Le partage du statut sérologique représente une problématique cruciale pour les personnes vivant avec le VIH (PVVIH). Les bénéfices du partage peuvent être significatifs, mais de nombreuses conséquences négatives ont également été documentées. À cela s’ajoutent les rapports de genre - en particulier au Mali, où les femmes sont dépendantes économiquement et ont un pouvoir limité dans les prises de décision; ainsi que la législation malienne qui, depuis 2006, oblige les PVVIH à partager leur statut avec leur conjoint/partenaire(s) sexuel(s) dans les 6 semaines suivant le diagnostic. En pratique, cette loi est peu appliquée, mais elle soulève le caractère sensible de ces enjeux et génère des craintes parmi les personnes concernées. Pour accompagner les FVVIH, un programme de renforcement des capacités (Gundo-So) a été mis en place par ARCAD-SIDA et ses partenaires. Ce programme vise à outiller les FVVIH afin qu’elles puissent prendre des décisions éclairées sur le partage ou le secret dans leurs différents contextes de vie et qu’elles identifient des stratégies à mettre en oeuvre selon leur décision de partage/secret, ainsi que pour en gérer les conséquences. Issu d’un programme québécois, Gundo-So a été mis en place au Mali en 3 étapes : 1) adaptation culturelle ; 2) validation par une évaluation pré-post intervention ; 3) implémentation dans d’autres sites d’ARCAD-SIDA. Afin d’évaluer ses effets à court et moyen termes et de comprendre les mécanismes sous-jacents, une méthodologie d’évaluation globale est désormais indispensable. Entre septembre 2015 et juin 2016, un contrat d’initiation, réalisé dans une approche de recherche communautaire, a permis aux équipes impliquées d’identifier collectivement un design de recherche évaluative optimal, incluant les aspects opérationnels ainsi que les indicateurs d’évaluation.

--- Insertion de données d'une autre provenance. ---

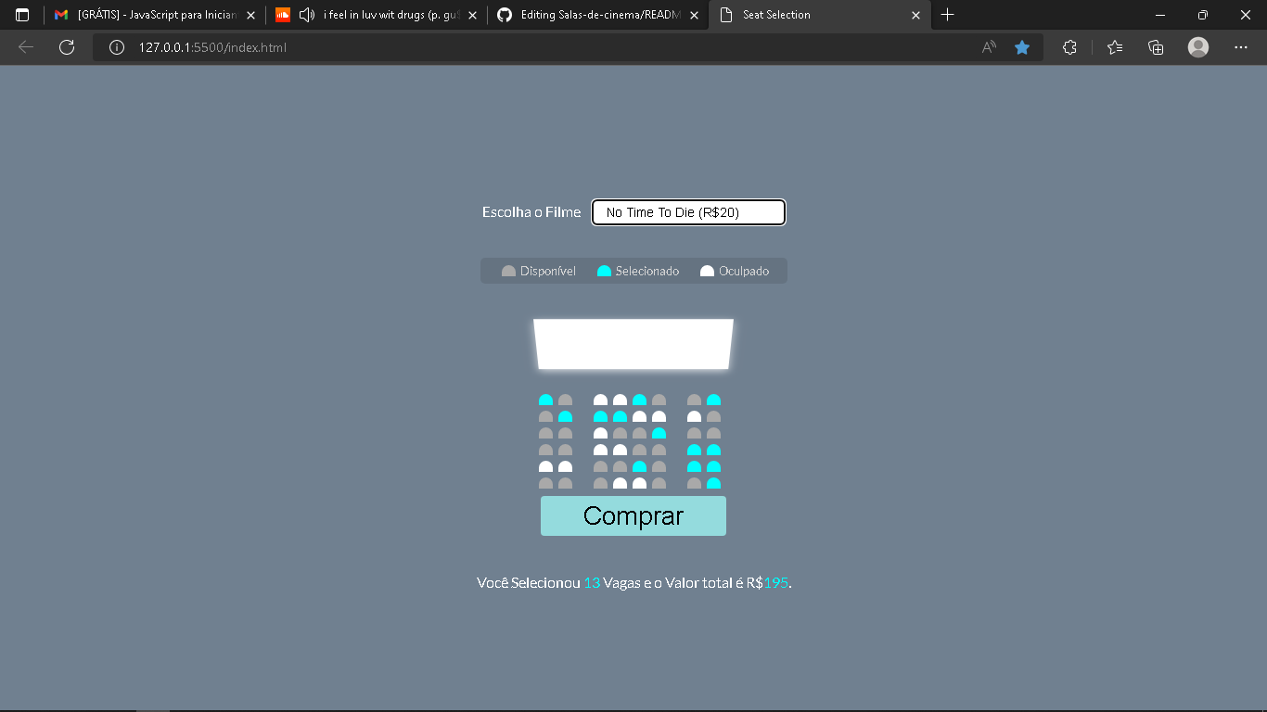Viewport: 1267px width, 712px height.
Task: Open the browser profile avatar
Action: 1197,47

Evaluer les effets, à court et moyen termes, d’un programme de renforcement de capacités portant sur la gestion du statut sérologique pour les femmes vivant avec le VIH (FVVIH) au Mali, sur le "poids du secret".

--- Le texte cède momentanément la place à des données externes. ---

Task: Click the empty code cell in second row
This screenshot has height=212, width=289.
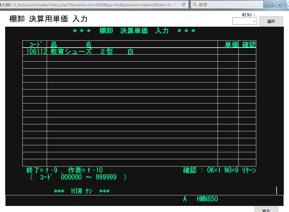Action: [35, 58]
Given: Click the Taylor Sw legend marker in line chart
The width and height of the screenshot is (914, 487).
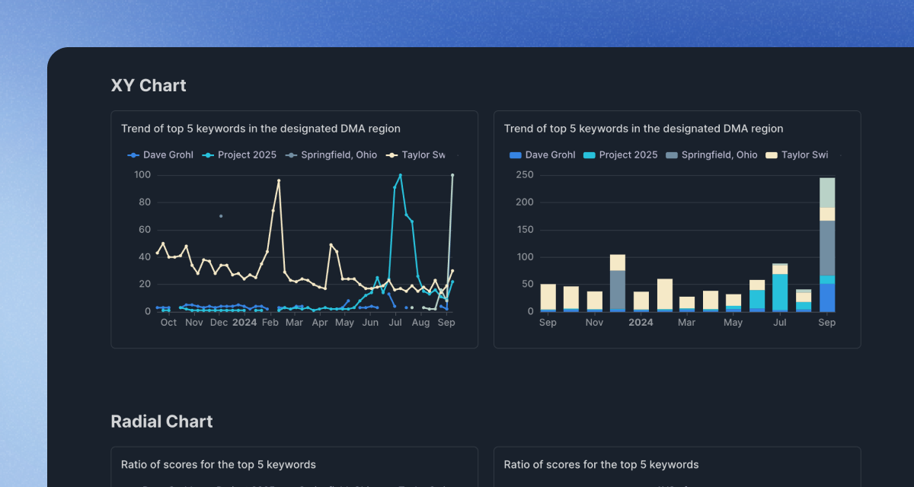Looking at the screenshot, I should tap(391, 154).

L’évaluation prendra la forme d’un essai randomisé à deux bras : un bras immédiat (G1) et un bras différé (G2), permettant une comparaison inter-bras et intra-bras. Le bras différé constituera le groupe témoin. Au total, 224 FVVIH âgées de 18 ans et plus, diagnostiquées depuis ≥6 mois et <5 ans seront recrutées lors de leur rendez-vous de suivi médical habituel dans un des 6 sites de prise en charge d’ARCAD-SIDA à Bamako retenus pour l’étude. Une enquêtrice effectuera, en utilisant une approche biographique, un premier bilan quant aux événements liés au partage du statut sérologique depuis le diagnostic avec chaque participante. Après une prise en charge de routine de 3 mois, les participantes seront allouées à un groupe de 8 femmes. Selon qu’il soit G1 ou G2, le groupe débutera le programme Gundo-So ou bénéficiera d’une prise en charge de routine pendant 3 mois supplémentaires, avant de participer à son tour au programme. Le suivi post-intervention s’étendra sur 9 mois.

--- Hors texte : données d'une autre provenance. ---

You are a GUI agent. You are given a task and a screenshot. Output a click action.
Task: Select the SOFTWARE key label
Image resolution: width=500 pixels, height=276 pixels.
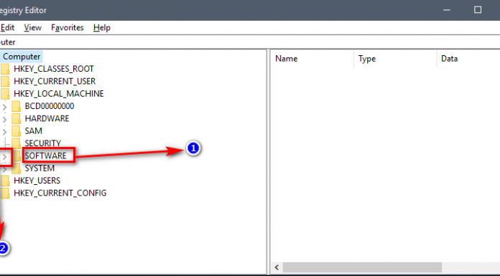[x=45, y=156]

240 femmes vivant avec le VIH (FVVIH) ont participé à l'étude. L'âge médian était de 32,9 ans. 80,4 % n'avaient aucun niveau d'éducation ou un faible niveau, 35,4 % n'avaient aucune activité génératrice de revenus, 56,7 % déclaraient avoir une situation financière difficile ou très difficile. 67,9 % des participants déclaraient être mariés ou en cohabitation et 54,6 % déclaraient avoir 3 enfants ou plus. Concernant le statut sérologique du VIH, il y a une méconnaissance importante du statut parmi l’entourage : 54,6 % des participantes déclaraient qu’aucun membre de leur famille n'était au courant, 95 % qu’aucun de leurs amis n'était au courant. De plus, 82,5 % des FVVIH ont déclaré avoir interrompu leur traitement ARV (TARV) pendant plus de 2 jours au cours des 4 semaines précédant l’inclusion, bien que seulement 21,3 % aient déclaré que la prise de TARV était facile. Parmi les 240 participantes, 85,4 % ont déclaré que leur dernière charge virale était indétectable. Enfin, 45,4 % ont déclaré être insatisfaites de leur vie sexuelle, 25 % des personnes ayant besoin d'un soutien matériel ne l'ont pas reçu et 28,8 % ont déclaré se sentir seules.